***** Trecho de texto

Caeté, Vila da Rainha
ENTRE o SABARÁ e o Arraial de Santa Bárbara se criou a Vila Nova da Rainha, conhecida ainda pelo nome brasílico de Caeté, que vale o mesmo que mato bravo, sem mistura alguma de campo: foi descobrimento do Sargento-Mor Leonardo Nardes, Paulista, e de uns fulanos Guerras, naturais da Vila de Santos. O Governador D. Brás da Silveira lhe deu o foral de Vila em 29 de janeiro de 1714, por virtude da faculdade concedida ao seu antecessor Antônio de Albuquerque. Está situada em 19 graus e 55 minutos.
Rio das Mortes, Vila de São João e São José
O Rio DA MORTES, que os Paulistas e viandantes das mais partes atravessavam freqüentemente, por distar nos primeiros tempos do Ouro Preto pouco mais de cinco dias de jornada ordinária, foi descoberto por Tomé Portes d'El-Rei, natural de Taboaté, passados muitos anos depois do descobrimento das primeiras povoações. Aí se criou a Vila de São João d'ElRei, ficando-lhe ao nascente a de São José, no lugar então chamado a Ponta do Morro; foi descobrimento de José de Siqueira Afonso, natural de Taboaté. Foram criadas estas Vilas pelo Governador D. Pedro de Almeida, em 19 de janeiro de 1718. A Vila de São João está em 21 graus e 20 minutos; São José em 21 e 5.
Serro Frio, Vila do Príncipe
ANTÔNIO SOARES, natural de São Paulo, avançando maior salto que todos os outros, atravessou os Sertões ao norte de São Paulo, descobriu o grande Serro vulgarmente chamado o do Frio, que na língua gentílica era tratado por Hivituraí, por ser combatido de frigidíssimos ventos, todo penhascoso e intratável: do seu descobridor proveio o nome a uma das suas serras, que hoje se conhece pelo Morro d'Antônio Soares. Neste descobrimento se associou um Antônio Rodrigues Arzão, descendente do primeiro Arzão, de quem já se deu notícia. As grandes preciosidades deste continente em ouro, diamantes e todo o gênero de pedras estimáveis são bem conhecidas por toda a Europa: nele se estabeleceu o Real Contrato Diamantino, que tem devido aos Senhores Reis de Portugal a maior vigilância e zelo. A Capital denominada Vila do Príncipe foi criada por D. Brás da Silveira, em 29 de janeiro de 1714. Está situada em 18 graus e 23 minutos.
Discorrendo por entre a grande extensão destas quatro Comarcas,
apenas se achará rio, córrego ou serra que não devesse aos Paulistas o descobrimento das suas faisqueiras, e estes são os serviços com que se têm acreditado, além de muitos outros, os naturais da Cidade de São Paulo.

**********

-- Instruções --
Retome o texto sobre as vilas de Minas e seus descobridores paulistas a partir da última frase e escreva a continuação.

***** Dados brutos

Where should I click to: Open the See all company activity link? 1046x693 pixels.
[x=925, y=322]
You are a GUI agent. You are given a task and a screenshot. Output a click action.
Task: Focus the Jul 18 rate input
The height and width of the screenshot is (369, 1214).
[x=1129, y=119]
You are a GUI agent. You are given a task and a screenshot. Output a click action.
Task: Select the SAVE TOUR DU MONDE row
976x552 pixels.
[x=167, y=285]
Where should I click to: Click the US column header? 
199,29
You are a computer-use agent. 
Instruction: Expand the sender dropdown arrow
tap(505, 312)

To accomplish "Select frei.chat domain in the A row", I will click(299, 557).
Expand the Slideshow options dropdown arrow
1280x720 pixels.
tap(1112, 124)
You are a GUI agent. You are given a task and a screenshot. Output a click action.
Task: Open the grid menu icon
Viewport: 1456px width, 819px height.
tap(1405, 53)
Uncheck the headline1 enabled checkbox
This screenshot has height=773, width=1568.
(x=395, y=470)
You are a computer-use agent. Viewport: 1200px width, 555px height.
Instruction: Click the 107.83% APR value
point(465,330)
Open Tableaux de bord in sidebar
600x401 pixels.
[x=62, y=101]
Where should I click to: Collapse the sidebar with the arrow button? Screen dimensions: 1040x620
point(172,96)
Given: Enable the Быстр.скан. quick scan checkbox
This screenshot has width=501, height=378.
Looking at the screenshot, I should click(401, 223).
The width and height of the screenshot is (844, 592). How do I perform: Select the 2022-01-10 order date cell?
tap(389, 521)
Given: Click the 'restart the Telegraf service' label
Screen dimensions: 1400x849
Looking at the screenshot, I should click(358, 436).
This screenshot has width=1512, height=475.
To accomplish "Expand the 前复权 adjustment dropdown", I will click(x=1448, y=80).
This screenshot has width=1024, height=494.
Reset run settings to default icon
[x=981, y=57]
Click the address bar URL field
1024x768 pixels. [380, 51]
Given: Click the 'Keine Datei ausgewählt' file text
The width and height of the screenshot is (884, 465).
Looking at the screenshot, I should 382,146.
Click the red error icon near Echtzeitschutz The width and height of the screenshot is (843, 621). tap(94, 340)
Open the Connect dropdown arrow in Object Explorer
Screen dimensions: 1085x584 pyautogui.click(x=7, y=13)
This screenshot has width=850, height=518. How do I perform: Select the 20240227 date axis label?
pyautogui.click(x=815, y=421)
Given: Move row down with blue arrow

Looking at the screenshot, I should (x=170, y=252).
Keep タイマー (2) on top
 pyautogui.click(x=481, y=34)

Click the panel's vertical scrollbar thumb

**********

-- Resposta --
Digam agora os geógrafos que todos são mamelucos; arguam-lhes defeitos que nunca tiveram; sirva-lhes de injúria o haverem nascido entre aquelas montanhas: as almas é certo que não têm Pátria, nem berço; deve-se amar a virtude onde ela se acha: nenhuma obrigação tinha a natureza de produzir só na Grécia os Alexandres, só em Roma os Cipiões.
Qui pur s'intende
Di gloria il nome, e la virtù s'onora,
A l'Alessandri suvi l'Idaspe ancora.
O ABADE PEDRO METASTÁSIO, no Drama de Alexandre
Primeira divisão das Comarcas
EM 6 DE ABRIL DE 1714 se fez a divisão das Comarcas com assistência do Sargento-Mor, Engenheiro Pedro Gomes Chaves, e do Capitão-Mor Pedro Frazão de Brito, e se assentou que a Comarca de Vila Rica se dividisse dali em diante da de Vila Real, indo pela estrada de Mato-Dentro pelo ribeiro que desce da Ponta do Morro, entre o sítio do Capitão Antônio Ferreira Pinto e do Capitão Antônio Correia Sardinha, e faz barra no Ribeirão de São Francisco, ficando a Igreja das Catas Altas para a Vila do Carmo, e pela parte da Itaubira se faz divisão no mais alto do morro dela, e tudo o que pertence a águas vertentes para a parte do sul tocará à dita Comarca de Vila Rica, e para a parte do norte tocará à Comarca de Vila Real. O Ribeirão das Congonhas, junto do qual está um sitio chamado Casa Branca, servirá de divisão entre as Comarcas de Vila Rica e de São João d'El-Rei, devendo tocar a Vila Rica tudo o que se compreende até ela vindo do dito ribeirão para as Minas Gerais; e do mesmo pertencerá à Comarca de São João d'El-Rei tudo o que vai até à Vila de Guaratinguetá pela Serra da Mantiqueira. Presidiu a esta repartição o Governador D. Brás Baltezar da Silveira, e assinaram nela todos os Procuradores das Vilas. Consta do Livro dos Termos na Secretaria do Governo, à fl.36.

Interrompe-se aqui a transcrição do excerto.